In light of present issues involving the French drug maker Sanopi’s Dengvaxia vaccine , I made this sentiment analysis because I wanted to dig deeper into how different media outlets are choosing their words in best describing the incident. I believe that by reading the articles, the words will always shape the opinion of the readers. Second, we would like to know who are the different persons involved in the scandal. We would like to know how much they are being mentioned in the news articles found in the respective pages of our news sources.

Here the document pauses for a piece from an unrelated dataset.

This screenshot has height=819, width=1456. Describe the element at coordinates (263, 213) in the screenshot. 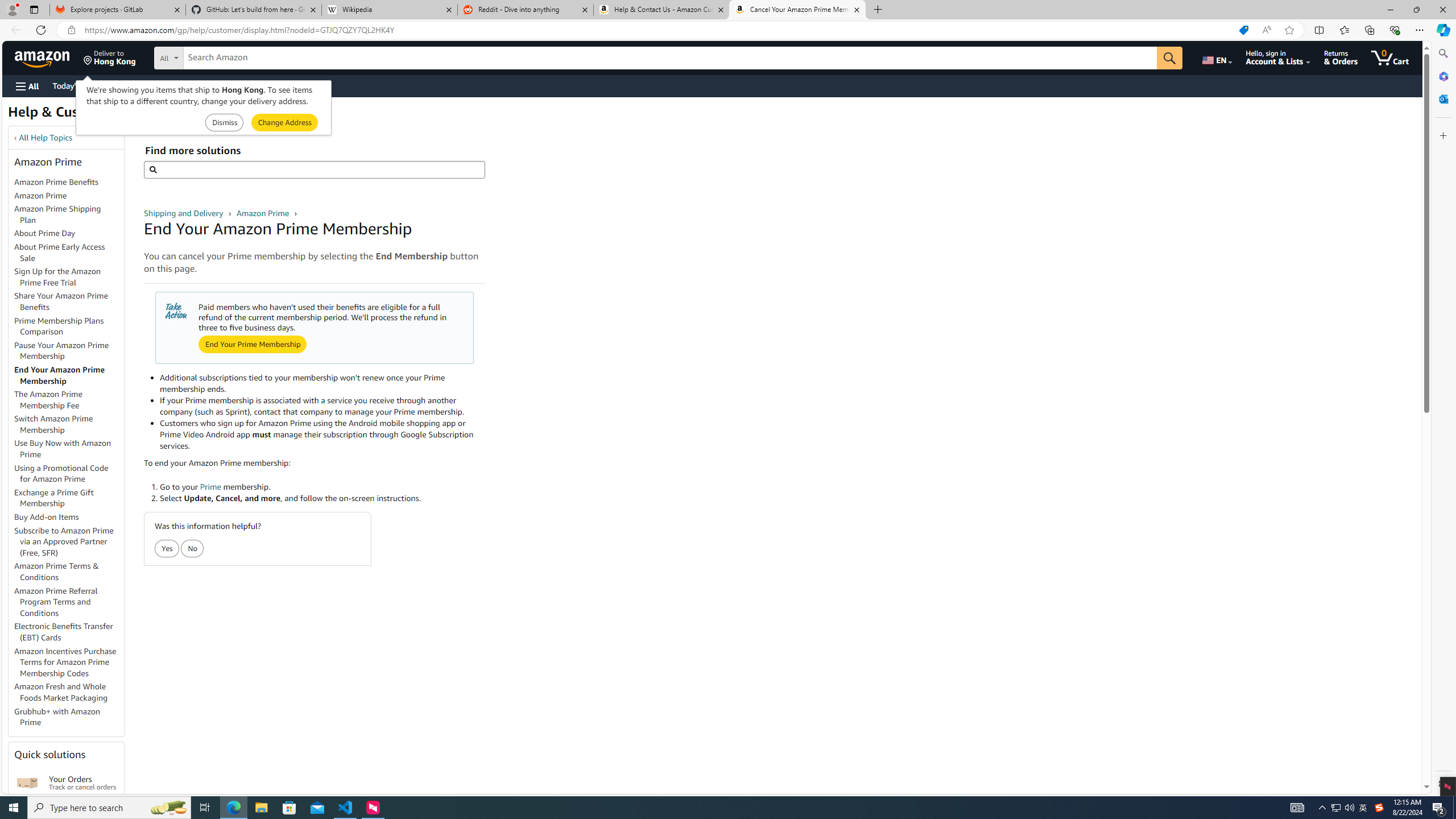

I have scrapped different articles in the following media news pages from: “ABS-CBN.com” , “BBC”, “CNBC” , “CNNPhilippines”
“Channel News Asia” , “FiercePharma” , “Financial Times” , “France_24”
“GMAnetwork.com” , “Independent.co.uk”, “Inquirer.net”, “Interaksyon.com”
“Manila Times” , “MedicalXpress.com” , “Philstar.com” , “Sunstar.com.ph”
“The Guardian UK” , “hurriyetdailynews.com” , “labiotech.eu” , “marketwatch.com”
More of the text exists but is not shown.